**Aim**
Could you repeat the records word for word, from the line with "Click the 行政相对人名称 company name value" through the line with "click(x=858, y=169)", including both of those lines?

**Entries on finding words and elements**
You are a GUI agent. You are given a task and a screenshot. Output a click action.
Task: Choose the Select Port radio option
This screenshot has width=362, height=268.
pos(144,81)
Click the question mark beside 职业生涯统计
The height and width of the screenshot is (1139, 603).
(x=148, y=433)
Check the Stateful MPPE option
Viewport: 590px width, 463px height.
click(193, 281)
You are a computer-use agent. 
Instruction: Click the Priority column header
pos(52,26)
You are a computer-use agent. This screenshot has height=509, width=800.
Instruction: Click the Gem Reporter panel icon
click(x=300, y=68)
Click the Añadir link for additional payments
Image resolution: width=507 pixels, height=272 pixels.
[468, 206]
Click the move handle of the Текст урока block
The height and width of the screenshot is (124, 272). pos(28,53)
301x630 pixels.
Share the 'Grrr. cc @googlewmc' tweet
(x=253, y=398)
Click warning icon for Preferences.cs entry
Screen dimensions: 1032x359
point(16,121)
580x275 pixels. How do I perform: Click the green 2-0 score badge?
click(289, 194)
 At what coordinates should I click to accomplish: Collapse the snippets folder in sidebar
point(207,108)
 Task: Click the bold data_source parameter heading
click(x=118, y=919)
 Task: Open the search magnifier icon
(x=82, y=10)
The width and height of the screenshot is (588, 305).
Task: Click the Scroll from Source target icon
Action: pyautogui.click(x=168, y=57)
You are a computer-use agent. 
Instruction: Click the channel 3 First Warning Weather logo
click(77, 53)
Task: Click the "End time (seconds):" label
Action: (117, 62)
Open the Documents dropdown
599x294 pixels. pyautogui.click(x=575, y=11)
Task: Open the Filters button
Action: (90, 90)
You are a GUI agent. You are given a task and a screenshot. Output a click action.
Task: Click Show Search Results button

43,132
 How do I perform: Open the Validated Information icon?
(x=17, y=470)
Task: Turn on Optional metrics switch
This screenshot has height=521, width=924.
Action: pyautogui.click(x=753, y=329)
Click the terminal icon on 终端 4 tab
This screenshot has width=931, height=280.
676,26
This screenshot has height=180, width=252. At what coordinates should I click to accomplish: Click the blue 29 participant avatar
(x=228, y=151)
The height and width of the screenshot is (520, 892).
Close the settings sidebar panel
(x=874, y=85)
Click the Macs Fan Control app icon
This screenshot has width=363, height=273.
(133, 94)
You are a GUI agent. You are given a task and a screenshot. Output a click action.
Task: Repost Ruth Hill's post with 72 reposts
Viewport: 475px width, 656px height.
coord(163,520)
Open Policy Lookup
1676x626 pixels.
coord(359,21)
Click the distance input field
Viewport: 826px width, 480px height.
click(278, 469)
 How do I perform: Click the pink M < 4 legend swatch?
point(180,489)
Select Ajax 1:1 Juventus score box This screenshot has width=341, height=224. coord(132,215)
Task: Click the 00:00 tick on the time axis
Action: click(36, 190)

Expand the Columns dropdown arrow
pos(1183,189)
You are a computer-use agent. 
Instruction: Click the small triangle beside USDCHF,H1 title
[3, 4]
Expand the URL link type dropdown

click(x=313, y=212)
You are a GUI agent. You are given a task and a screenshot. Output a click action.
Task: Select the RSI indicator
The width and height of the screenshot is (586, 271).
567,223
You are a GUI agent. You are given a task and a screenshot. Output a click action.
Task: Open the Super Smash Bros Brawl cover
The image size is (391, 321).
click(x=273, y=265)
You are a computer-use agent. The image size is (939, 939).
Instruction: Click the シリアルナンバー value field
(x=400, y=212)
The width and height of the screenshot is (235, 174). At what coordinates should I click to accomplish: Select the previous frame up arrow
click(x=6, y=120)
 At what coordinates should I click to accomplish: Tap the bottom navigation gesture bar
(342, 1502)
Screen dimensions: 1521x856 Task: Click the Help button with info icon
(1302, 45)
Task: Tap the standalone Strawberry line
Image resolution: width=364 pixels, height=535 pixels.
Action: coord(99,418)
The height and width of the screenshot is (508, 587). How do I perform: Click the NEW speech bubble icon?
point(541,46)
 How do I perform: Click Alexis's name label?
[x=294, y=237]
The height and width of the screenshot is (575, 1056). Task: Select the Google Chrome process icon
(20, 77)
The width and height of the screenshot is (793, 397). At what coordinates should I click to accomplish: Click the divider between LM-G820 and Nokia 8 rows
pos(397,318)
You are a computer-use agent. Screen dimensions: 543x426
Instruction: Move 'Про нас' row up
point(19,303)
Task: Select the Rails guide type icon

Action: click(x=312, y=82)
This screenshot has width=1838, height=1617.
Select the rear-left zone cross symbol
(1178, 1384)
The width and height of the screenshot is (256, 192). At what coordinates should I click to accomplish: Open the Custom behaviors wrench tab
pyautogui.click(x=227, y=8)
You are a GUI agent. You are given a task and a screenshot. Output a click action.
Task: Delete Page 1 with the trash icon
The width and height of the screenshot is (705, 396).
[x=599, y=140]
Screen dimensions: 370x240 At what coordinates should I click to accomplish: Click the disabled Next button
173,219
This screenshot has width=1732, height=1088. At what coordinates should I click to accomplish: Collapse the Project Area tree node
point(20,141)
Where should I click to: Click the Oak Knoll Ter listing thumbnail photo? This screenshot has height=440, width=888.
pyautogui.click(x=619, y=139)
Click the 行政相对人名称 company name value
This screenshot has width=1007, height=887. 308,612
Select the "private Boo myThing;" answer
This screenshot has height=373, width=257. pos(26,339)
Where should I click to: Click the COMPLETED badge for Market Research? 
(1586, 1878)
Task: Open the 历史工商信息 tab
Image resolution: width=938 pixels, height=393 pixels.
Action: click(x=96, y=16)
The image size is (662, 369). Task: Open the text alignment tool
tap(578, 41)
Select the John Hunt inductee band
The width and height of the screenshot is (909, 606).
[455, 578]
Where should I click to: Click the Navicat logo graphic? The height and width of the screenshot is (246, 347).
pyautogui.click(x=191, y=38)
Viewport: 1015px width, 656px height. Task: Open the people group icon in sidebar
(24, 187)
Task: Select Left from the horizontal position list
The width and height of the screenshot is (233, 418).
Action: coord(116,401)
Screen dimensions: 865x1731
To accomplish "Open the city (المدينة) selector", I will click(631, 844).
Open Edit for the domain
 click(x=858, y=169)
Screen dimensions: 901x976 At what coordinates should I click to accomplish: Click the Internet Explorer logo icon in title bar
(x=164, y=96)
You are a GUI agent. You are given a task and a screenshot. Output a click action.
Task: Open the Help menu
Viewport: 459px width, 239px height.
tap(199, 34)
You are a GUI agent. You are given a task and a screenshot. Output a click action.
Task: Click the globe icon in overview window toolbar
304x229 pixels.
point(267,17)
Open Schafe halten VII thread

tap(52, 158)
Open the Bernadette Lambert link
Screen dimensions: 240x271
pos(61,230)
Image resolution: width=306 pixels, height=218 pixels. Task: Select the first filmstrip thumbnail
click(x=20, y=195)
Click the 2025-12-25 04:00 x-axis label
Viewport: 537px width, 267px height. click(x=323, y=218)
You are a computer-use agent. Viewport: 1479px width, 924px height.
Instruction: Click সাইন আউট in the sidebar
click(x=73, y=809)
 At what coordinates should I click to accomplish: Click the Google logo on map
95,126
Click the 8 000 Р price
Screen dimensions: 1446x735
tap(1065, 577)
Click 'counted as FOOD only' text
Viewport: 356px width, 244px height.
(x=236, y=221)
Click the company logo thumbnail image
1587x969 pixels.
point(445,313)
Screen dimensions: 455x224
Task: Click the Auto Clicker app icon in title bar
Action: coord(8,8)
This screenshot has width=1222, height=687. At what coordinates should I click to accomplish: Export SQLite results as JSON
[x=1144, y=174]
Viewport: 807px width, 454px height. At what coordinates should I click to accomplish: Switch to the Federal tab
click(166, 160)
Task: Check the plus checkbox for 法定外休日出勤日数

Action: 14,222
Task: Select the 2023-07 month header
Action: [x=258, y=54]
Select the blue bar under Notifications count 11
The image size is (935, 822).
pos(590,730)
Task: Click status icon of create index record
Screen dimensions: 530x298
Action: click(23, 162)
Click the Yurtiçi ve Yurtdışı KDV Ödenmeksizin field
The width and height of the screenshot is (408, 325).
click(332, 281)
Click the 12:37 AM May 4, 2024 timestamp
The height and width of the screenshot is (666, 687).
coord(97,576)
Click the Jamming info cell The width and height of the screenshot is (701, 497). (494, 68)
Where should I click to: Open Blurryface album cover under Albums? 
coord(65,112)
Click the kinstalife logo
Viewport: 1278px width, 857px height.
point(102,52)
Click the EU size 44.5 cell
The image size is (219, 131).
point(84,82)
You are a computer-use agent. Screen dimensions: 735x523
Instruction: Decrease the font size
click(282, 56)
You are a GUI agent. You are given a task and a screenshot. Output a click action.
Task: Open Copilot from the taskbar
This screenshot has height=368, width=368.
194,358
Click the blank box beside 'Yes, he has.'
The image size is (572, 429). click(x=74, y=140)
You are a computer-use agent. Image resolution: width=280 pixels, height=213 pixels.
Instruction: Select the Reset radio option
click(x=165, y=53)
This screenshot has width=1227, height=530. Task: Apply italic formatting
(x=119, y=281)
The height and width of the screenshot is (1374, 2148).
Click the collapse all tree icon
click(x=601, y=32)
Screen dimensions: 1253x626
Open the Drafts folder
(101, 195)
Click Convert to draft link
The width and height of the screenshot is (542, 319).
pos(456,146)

**Expected answer**
Click the 行政相对人名称 company name value
This screenshot has width=1007, height=887. 308,612
Select the "private Boo myThing;" answer
This screenshot has height=373, width=257. pos(26,339)
Where should I click to: Click the COMPLETED badge for Market Research? 
(1586, 1878)
Task: Open the 历史工商信息 tab
Image resolution: width=938 pixels, height=393 pixels.
Action: click(x=96, y=16)
The image size is (662, 369). Task: Open the text alignment tool
tap(578, 41)
Select the John Hunt inductee band
The width and height of the screenshot is (909, 606).
[455, 578]
Where should I click to: Click the Navicat logo graphic? The height and width of the screenshot is (246, 347).
pyautogui.click(x=191, y=38)
Viewport: 1015px width, 656px height. Task: Open the people group icon in sidebar
(24, 187)
Task: Select Left from the horizontal position list
The width and height of the screenshot is (233, 418).
Action: coord(116,401)
Screen dimensions: 865x1731
To accomplish "Open the city (المدينة) selector", I will click(631, 844).
Open Edit for the domain
 click(x=858, y=169)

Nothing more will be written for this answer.